Copyright © 2006 by the American Association for the Advancement of Science

Dodeca-CLE Peptides as Suppressors of Plant Stem Cell Differentiation

Yasuko Ito,1* Ikuko Nakanomyo,1* Hiroyasu Motose,1{dagger} Kuninori Iwamoto,1 Shinichiro Sawa,1 Naoshi Dohmae,2 Hiroo Fukuda1{ddagger}

Abstract: In plants and animals, small peptide ligands that signal in cell-cell communication have been suggested to be a crucial component of development. A bioassay of single-cell transdifferentation demonstrates that a dodecapeptide with two hydroxyproline residues is the functional product of genes from the CLE family, which includes CLAVATA3 in Arabidopsis. The dodecapeptide suppresses xylem cell development at a concentration of 10–11 M and promotes cell division. An application, corresponding to all 26 Arabidopsis CLE protein family members, of synthetic dodecapeptides reveals two counteracting signaling pathways involved in stem cell fate.

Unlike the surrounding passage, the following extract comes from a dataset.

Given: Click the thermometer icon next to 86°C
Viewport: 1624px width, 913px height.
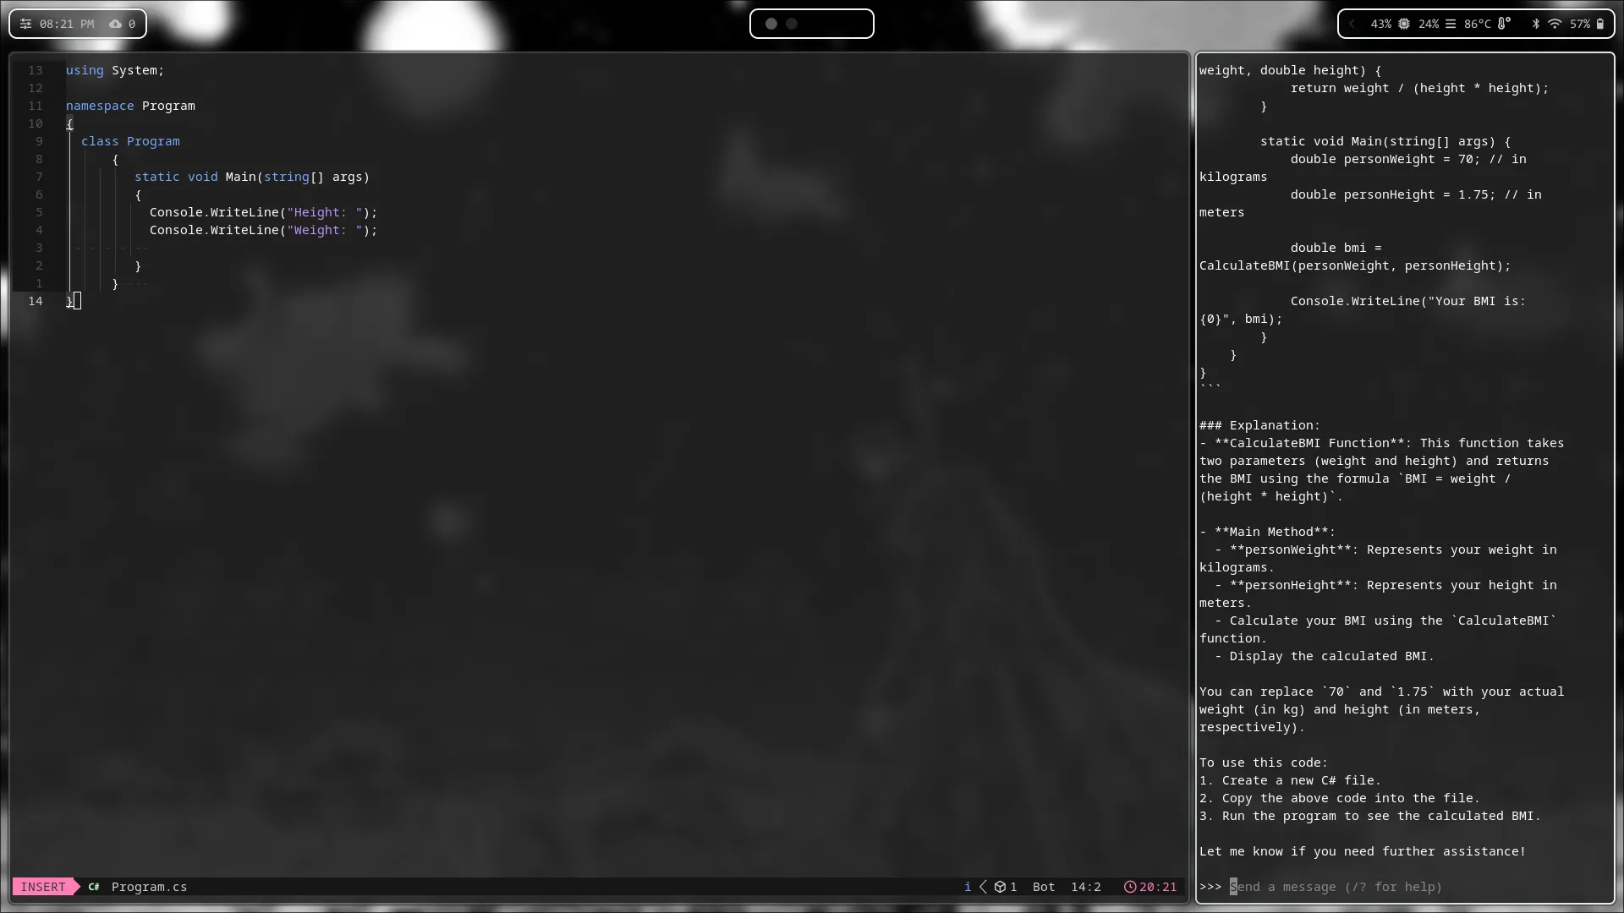Looking at the screenshot, I should 1504,24.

1 Department of Biological Sciences, Graduate School of Science, The University of Tokyo, 7-3-1 Hongo, Bunkyo-ku, Tokyo 113-0033, Japan.
2 Biomolecular Characterization Team, RIKEN, 2-1 Hirosawa, Wako-shi, Saitama 351-0198, Japan.

* These authors contributed equally to this work.

{dagger} Present address: Department of Life Sciences, Graduate School of Arts and Sciences, The University of Tokyo, Komaba 3-8-1, Meguro-ku, Tokyo 153-8902, Japan.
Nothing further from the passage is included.